[Source data]
____
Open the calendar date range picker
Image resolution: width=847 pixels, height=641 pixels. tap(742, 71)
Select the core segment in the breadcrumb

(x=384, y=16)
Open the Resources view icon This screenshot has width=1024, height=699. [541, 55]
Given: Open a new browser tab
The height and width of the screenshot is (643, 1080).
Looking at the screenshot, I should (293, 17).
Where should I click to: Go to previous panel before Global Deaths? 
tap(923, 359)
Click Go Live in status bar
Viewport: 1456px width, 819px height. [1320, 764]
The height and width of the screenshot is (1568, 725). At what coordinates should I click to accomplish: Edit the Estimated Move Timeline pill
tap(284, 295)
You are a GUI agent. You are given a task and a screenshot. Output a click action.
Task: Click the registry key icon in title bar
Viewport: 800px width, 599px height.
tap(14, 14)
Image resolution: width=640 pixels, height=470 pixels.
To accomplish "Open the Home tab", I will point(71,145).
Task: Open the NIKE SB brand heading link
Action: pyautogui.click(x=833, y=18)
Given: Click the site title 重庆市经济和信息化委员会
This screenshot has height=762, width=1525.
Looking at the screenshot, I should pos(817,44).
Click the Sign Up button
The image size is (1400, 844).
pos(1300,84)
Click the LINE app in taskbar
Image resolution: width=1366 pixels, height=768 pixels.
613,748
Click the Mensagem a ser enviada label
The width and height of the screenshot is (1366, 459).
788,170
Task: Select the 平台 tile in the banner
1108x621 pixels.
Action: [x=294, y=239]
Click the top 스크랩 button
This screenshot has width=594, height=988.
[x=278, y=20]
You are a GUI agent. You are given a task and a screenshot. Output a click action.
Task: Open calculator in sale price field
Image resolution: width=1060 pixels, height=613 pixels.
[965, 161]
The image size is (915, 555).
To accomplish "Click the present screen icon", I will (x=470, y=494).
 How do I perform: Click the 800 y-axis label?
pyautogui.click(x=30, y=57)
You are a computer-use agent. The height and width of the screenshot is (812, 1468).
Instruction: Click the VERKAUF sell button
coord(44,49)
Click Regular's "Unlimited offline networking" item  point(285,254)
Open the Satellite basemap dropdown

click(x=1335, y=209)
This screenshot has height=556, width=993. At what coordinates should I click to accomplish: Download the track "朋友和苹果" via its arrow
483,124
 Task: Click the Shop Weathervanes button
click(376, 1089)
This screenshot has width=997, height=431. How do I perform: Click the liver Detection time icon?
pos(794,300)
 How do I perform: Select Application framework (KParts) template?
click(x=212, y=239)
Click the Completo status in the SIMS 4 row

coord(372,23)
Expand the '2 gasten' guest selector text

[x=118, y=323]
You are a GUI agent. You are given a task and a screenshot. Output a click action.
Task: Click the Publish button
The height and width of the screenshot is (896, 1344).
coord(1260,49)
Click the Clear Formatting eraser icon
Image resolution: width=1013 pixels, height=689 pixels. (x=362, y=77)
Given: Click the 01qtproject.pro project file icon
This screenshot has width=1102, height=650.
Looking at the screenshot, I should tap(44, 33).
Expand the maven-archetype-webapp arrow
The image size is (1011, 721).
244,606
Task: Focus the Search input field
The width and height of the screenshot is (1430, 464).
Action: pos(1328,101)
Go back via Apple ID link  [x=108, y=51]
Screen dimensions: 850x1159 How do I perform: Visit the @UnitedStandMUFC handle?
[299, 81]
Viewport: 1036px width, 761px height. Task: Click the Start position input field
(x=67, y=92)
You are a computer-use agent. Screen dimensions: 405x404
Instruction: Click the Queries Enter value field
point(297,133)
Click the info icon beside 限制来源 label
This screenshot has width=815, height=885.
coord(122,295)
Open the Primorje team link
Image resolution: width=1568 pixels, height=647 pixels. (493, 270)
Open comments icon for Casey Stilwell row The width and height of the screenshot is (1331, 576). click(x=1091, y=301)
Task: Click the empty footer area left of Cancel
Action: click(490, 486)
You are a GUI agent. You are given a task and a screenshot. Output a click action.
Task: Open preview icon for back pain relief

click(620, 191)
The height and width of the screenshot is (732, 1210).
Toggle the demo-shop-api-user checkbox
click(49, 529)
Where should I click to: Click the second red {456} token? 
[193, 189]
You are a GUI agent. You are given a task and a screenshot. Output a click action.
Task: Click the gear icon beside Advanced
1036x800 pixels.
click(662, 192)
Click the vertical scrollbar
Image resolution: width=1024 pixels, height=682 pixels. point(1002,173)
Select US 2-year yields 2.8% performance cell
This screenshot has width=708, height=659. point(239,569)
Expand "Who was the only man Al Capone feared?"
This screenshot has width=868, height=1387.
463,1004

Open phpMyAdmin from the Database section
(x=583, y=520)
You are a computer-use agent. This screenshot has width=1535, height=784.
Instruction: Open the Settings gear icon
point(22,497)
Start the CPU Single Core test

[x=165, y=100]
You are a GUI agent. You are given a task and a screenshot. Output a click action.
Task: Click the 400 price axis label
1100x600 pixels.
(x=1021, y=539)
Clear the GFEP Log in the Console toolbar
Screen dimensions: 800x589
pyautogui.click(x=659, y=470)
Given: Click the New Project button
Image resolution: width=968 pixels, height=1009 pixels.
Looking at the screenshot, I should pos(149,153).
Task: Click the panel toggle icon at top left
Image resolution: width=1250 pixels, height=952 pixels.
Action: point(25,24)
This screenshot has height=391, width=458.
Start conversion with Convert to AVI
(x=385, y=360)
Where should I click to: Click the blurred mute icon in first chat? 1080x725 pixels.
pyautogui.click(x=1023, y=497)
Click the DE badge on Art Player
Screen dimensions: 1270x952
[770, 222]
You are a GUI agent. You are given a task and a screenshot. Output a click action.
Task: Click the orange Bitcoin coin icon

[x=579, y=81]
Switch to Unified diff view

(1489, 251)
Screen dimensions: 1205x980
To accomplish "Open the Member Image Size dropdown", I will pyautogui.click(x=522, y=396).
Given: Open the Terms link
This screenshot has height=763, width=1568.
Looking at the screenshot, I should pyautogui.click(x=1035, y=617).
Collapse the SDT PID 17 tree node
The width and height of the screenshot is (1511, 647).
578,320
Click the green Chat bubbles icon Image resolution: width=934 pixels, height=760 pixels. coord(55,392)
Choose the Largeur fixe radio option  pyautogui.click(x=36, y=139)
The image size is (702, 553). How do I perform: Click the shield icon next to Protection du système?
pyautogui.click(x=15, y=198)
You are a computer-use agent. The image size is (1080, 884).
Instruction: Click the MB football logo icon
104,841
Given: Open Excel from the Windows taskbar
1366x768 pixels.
____
Which lines above include the word "price"? Return each one.

* _Response to the exercise_
Task: Open calculator in sale price field
Task: Click the 400 price axis label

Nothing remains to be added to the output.